Sentry wants the directors' compensation to be tied to meaningful performance metrics.
Sentry makes complaints that the Timmins management "ignored requests made by significant shareholders to allow for comprehensive due diligence to be conducted by potential acquirers. Stronger companies with superior growth prospects, stronger financial positions, superior technical skills and superior operating performance have been rebuffed..." Well, it seems that Sentry has a totally different strategy for Timmins than its management. I am pretty sure that using words "potential acquirers" could be interpreted by the financial public as a statement that Timmins was for sale (of course, nearly everything in this world is for sale but using these words in such a direct manner should have its psychological effect). Below I present a chart showing what happened to the Osisko Mining's share prices when Goldcorp and Yamana Gold were struggling to gain control over Osisko.
The chart evidences a well-known financial phenomenon: when somebody fights for taking control of a listed company, the shares of such a target company appreciate in most cases; in case of Timmins, it seems that Sentry is definitely fighting to take control. At the moment, there is no public offer to acquire Timmins' shares.
Sentry states that "Timmins' management has neglected to clearly define a strategy of value creation, demonstrated an inability to optimize capital, and a preference to discourage potentially attractive merger/sale opportunities" - this part confirms there is a serious dispute between Sentry and Timmins' management over the future of the company.
Sentry accuses Timmins' management of "the lack of visibility into Timmins' long-term growth strategy beyond the San Francisco Mine." The current exploration program, prepared by Timmins, confirms that.

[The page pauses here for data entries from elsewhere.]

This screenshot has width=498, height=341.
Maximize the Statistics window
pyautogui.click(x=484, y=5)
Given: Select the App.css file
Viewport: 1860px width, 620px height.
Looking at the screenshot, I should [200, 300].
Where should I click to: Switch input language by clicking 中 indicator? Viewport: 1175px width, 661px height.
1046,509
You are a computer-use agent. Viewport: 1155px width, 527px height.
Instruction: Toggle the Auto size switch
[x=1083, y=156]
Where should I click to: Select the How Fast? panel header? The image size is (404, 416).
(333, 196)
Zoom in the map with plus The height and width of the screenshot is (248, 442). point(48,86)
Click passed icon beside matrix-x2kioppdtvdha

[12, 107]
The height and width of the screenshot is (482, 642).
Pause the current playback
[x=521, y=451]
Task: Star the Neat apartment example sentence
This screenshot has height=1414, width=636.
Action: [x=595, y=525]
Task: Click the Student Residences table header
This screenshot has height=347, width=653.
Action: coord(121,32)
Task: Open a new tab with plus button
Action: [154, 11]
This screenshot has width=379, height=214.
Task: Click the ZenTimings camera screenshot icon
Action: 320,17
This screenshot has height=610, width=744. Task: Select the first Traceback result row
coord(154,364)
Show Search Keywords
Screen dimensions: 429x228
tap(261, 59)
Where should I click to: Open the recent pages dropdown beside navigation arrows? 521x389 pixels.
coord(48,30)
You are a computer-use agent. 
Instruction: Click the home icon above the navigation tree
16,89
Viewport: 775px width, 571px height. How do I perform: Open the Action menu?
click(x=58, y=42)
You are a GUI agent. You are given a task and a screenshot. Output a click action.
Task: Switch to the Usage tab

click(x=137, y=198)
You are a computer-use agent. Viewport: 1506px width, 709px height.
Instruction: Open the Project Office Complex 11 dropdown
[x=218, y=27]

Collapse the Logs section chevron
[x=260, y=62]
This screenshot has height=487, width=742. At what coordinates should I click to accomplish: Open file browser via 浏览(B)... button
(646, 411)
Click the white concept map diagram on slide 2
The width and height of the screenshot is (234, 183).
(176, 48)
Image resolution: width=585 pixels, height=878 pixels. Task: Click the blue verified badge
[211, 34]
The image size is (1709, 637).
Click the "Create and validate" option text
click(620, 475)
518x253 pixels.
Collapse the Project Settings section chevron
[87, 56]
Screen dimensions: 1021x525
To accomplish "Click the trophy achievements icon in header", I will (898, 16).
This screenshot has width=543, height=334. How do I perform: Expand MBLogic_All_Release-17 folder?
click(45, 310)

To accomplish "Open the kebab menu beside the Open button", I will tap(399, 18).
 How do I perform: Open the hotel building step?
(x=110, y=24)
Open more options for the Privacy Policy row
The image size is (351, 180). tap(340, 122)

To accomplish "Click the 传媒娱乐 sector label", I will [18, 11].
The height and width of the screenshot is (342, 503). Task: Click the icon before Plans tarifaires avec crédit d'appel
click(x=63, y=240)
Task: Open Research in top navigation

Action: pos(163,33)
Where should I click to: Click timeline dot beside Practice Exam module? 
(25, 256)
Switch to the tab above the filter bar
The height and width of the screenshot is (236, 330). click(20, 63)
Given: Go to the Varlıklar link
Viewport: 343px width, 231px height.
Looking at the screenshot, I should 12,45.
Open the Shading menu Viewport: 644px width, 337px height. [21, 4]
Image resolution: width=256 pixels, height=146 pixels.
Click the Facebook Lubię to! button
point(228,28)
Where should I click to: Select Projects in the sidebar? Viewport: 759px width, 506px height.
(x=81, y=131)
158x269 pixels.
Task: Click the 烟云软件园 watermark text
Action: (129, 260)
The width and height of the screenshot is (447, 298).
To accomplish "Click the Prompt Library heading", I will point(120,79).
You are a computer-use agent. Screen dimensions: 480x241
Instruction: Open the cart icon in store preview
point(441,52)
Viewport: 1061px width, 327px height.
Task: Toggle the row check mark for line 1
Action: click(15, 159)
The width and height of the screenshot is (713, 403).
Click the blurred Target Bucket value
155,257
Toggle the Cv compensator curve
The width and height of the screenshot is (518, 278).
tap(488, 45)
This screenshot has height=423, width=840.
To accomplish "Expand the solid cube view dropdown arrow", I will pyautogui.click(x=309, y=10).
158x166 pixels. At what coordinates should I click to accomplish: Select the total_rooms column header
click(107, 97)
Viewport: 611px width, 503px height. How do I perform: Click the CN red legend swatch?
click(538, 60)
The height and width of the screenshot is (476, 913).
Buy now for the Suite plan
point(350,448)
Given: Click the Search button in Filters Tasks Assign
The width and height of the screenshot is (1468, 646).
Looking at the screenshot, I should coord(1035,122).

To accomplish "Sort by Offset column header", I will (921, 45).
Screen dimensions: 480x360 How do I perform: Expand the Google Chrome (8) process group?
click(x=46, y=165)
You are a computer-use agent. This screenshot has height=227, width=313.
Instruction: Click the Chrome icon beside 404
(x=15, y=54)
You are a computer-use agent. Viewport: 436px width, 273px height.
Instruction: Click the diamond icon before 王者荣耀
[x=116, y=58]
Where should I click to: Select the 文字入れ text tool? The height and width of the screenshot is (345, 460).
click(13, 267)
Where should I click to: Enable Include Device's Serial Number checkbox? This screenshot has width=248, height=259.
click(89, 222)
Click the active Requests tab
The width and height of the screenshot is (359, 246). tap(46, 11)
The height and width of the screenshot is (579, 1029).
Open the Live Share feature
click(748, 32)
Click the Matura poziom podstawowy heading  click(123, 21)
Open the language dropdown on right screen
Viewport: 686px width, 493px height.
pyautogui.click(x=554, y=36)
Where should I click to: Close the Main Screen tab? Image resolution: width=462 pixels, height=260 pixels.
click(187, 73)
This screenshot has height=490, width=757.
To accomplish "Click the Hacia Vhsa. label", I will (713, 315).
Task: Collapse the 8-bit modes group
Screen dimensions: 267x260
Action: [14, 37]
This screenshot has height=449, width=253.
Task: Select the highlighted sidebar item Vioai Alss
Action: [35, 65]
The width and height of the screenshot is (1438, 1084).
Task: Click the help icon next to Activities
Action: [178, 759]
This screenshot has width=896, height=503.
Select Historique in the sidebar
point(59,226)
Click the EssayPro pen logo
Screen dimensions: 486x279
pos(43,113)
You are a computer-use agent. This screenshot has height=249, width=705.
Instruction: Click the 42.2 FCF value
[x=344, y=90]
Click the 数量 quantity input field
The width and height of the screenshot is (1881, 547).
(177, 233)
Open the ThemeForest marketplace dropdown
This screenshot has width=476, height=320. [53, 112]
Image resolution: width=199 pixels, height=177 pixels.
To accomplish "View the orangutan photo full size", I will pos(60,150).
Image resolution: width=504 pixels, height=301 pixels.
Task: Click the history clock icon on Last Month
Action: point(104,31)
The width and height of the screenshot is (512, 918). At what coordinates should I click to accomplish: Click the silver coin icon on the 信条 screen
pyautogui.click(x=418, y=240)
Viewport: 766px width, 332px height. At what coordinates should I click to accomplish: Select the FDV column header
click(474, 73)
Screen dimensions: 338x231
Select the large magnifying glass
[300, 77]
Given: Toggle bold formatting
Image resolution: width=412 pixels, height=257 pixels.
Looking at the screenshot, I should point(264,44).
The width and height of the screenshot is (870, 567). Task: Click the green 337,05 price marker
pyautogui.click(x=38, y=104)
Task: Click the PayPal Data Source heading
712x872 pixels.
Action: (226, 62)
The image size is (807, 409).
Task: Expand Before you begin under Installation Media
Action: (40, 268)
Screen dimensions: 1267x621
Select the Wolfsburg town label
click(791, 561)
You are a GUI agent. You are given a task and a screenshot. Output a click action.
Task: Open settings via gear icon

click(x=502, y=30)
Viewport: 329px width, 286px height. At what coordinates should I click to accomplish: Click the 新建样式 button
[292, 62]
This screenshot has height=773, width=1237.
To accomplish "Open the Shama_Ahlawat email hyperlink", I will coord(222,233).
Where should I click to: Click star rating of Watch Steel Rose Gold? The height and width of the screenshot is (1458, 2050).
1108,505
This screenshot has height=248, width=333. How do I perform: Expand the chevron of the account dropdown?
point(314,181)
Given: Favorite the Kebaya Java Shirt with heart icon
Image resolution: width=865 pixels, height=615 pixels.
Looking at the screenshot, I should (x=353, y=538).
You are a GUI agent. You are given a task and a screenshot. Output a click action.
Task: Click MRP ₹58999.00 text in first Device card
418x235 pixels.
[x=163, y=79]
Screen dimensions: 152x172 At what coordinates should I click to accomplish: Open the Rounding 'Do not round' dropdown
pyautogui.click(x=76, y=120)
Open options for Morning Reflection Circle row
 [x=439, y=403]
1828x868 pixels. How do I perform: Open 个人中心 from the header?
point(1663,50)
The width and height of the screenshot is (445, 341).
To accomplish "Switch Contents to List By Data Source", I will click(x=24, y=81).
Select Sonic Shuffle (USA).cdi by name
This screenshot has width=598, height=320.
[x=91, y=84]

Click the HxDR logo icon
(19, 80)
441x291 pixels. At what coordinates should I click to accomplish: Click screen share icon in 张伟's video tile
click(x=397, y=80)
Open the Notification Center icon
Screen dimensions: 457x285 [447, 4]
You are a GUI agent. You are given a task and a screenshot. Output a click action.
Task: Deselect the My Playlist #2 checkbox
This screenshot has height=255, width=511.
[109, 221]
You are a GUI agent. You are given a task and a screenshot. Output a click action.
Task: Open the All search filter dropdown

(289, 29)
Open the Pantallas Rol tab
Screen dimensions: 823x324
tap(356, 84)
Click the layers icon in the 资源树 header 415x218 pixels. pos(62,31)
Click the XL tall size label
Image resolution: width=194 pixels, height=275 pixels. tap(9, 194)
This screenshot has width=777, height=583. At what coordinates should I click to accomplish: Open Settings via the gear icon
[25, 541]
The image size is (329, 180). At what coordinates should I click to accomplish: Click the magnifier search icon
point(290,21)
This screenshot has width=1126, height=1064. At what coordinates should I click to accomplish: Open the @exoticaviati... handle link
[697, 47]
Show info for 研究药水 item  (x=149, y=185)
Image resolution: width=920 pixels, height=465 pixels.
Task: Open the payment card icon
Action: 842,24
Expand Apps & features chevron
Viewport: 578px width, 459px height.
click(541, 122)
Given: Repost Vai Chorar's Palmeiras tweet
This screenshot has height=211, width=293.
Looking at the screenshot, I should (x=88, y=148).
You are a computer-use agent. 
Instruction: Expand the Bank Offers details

Only one target, listed in this program (Marisol Property), lies relatively far from the San Francisco Mine. The other two targets are in the close vicinity of an existing open-pit mine. Although Timmins has a few mineral projects located in the Mexican states of Zacatecas and Nayarit, there is no mention of exploring them. It seems that Timmins' management perceives the San Francisco Mine as its main and ultimate strategic gold deposit while Sentry aims to go beyond that. This is another big discrepancy between Sentry and the management.
The main part of Sentry's statement is the list of six nominees to the company's board. These candidates are professionals with considerable experience in heap leach mining operations, corporate finance and corporate governance.
The last Sentry announcement indicates that there is a serious dispute between Timmins' management and its largest shareholder. My impression is that in the near future this dispute will intensify -- yesterday's quite aggressive announcement confirms that. The present management, holding only 4% of the shares outstanding, needs time to prepare for a battle. Due to the long-lasting cooperation between Timmins' management and another big company shareholder, Sprott Asset Management, I assume that Sprott is going to support the management. If that is a case, the management is controlling 10.49% of shares outstanding. On the other hand, Sentry holds 17.25% of shares outstanding. What will Van Eck Associates and the other shareholders do? That is a question.
The fight has started and, in my opinion, it will lift Timmins' share prices up in the coming months.
Disclosure: I am long TGD. I wrote this article myself, and it expresses my own opinions. I am not receiving compensation for it (other than from Seeking Alpha). I have no business relationship with any company whose stock is mentioned in this article.